Publisher: Grove Press, Black Cat; 1 Tra edition (April 6, 2010)
Translated from Finnish to English
Synopsis: Goodreads (Purge)
When Aliide Truu, an older woman living alone in the Estonian countryside, finds a disheveled girl huddled in her front yard, she suppresses her misgivings and offers her shelter. Zara is a young sex-trafficking victim on the run from her captors, but a photo she carries with her soon makes it clear that her arrival at Aliide's home is no coincidence. Survivors both, Aliide and Zara engage in a complex arithmetic of suspicion and revelation to distill each other's motives; gradually, their stories emerge, the culmination of a tragic family drama of rivalry, lust, and loss that played out during the worst years of Estonia's Soviet occupation.
Aliide Truu an older woman living in the country of Estonia, lives isolated from her family and spends her days farming and dwelling on the past of what could have been. In her youth, her village was rampant with communist and fascist occupation along with European soldiers that inflicted terror and unspeakable accounts of abuse, horrifying incidents of violence and anguish against them.
Zara, a young sex-trafficking victim on the run from her captors. Her life filled with sexual abuse, exploitation, prostitution and physical abuse. She lands on the "doorstep" of Aliide Truu in the middle of the night, exhausted, filthy and injured.
This is a gritty, graphic, horrifying novel that is classified as historical/ political/ crime fiction. Initially conceived as a play in 2007.
Not told in chronological order. The story is told in short chapters told in a narrative and also via notebook entries.
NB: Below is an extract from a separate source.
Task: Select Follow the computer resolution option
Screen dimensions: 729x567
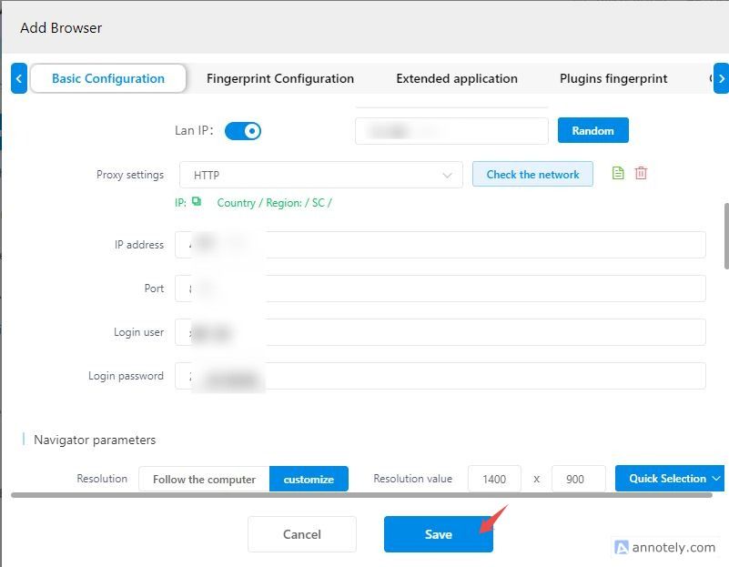Action: 204,479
It moves back and forth in time through flashbacks ranging from the Soviet occupation of Estonia near the 1940's (WWII) to 1990's right after the break up of the Soviet Union.
Estonia, Russia. Serbia and Germany.
What I Liked:
The chapters were short like I prefer, which made me feel as if I was making progress as I read quickly through each chapter. I generally disliked Aliide and sometimes her personality made it difficult to empathize with her. She has a hard and stiff exterior, but as the story progresses you can see the pain and delicateness that lives within her that she is obviously trying to protect. She is also yearning for a man that does not want her, combined with all that anguish and abuse surrounding her, I could understand some of her actions, but I didn't agree with them. For instance, I would never betray my sister the way Aliide did, so that left me never fully liking her character.
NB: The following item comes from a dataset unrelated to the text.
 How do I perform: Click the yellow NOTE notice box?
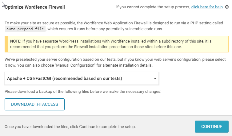point(117,44)
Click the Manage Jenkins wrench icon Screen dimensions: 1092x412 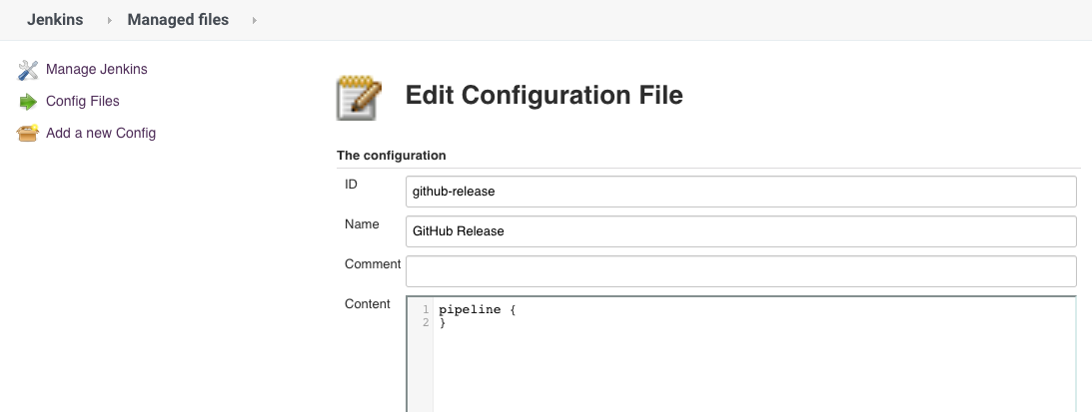coord(28,70)
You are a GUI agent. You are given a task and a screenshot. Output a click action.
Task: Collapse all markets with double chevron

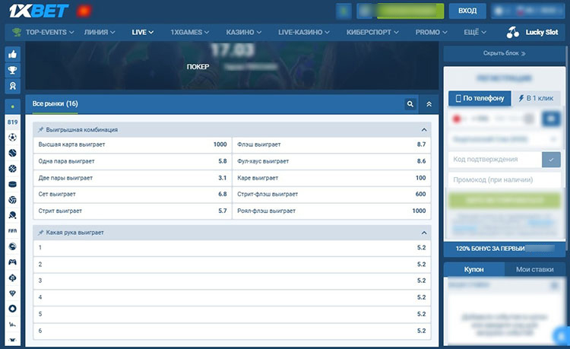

Zara and Aliide share some of the same experiences unbeknownst to each other, but it is through the story and the flashbacks that we learn they share many of the same experiences, especially dealing with abuse, exploitation and the affects the war had on each of them. We also learn how strong Allide and Zara are as they manage to survive their ordeals by tolerating or accepting certain cruelties. We find that Zara landing on Aliide's doorstep is not by happenstance and I love how the importance of that relationship is revealed and how Aliide and Zara "purge" certain feelings of despair and emotional enslavement. I think the novel encapsulates how some victims survive atrocities inflicted upon them through catharsis and the closing of certain chapters in life they'd like to forget but can never change. Even when they themselves commit atrocities they regret in order to survive.
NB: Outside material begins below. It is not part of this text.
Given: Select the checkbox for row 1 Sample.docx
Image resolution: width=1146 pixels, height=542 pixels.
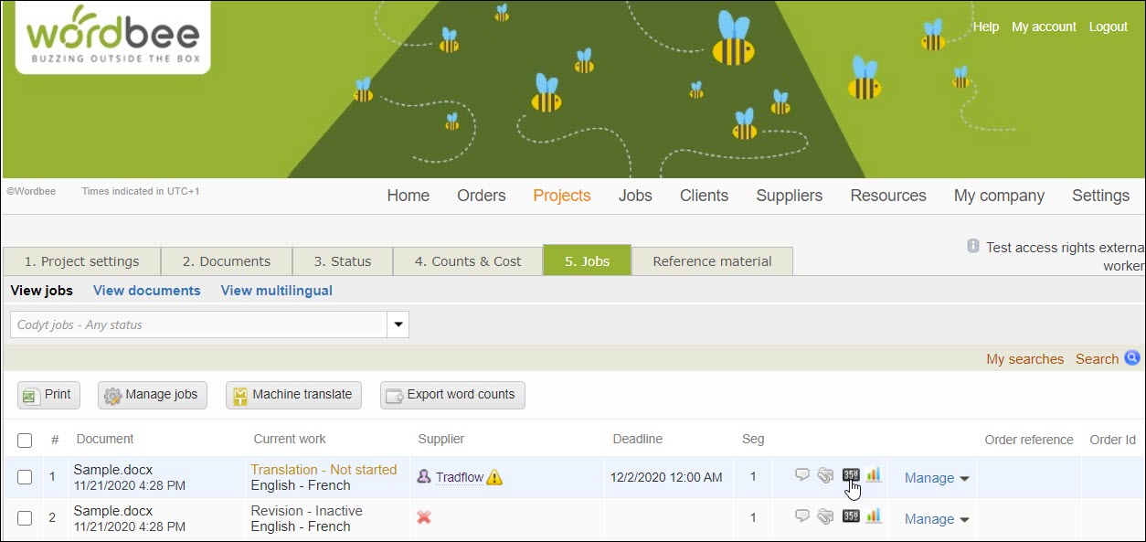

I think overall, Purge is a representation of eliminating shame felt by the horrific injustices inflicted upon people in society and how by confronting the past, they are able to release that shame, gain some closure and move forward. The best part was the account of how Zara escaped from her captors before she made it to Aliide's doorstep, it provides a riveting look into her survival and it helped the story gain some momentum. I cheered for Zara the entire time. I enjoy novels where women are put into dire situations and find a way out against all odds.
What I Didn't Like:
The novel is narrated and uses at times too much lyrical prose to describe one moment or one object. I much rather prefer historical accounts to be told in first person, it gives it more immediacy. Also, historical fiction doesn't have to be sing-song to be breathtaking. Aside from that, the novel was still somewhat engaging. Although the ending left a lot of unanswered questions and ended so abruptly, it left me disappointed. I don't know what happened Zara, the unknown fate of the woman I cheered for left me annoyed and angry. I tried to re-read the ending and still didn't gain any additional insight. So I guess I'll try to re-read again or just ask someone what happened. The last chapters were simply odd, the font changed, the tone changed, if I'm not mistaken I think they are KGB reports or wire transfers. Not sure. If someone else read it please clarify? There were also questions that never got answered, like how did Linda and her mother escape the camp? Were the KGP reports a foreshadowing of the disruption in the Soviet Union?
Certain themes were more prevalent than others, but there were many. The main themes being exploitation of women, sexual enslavement, war and the effects of war on women, politics, betrayal, redemption, oppression, freedom, jealousy and resentment.
“The walls have ears, and the ears have beautiful earrings.”
4 Stars ****
Would've given 5 Stars had I not been confused at the end.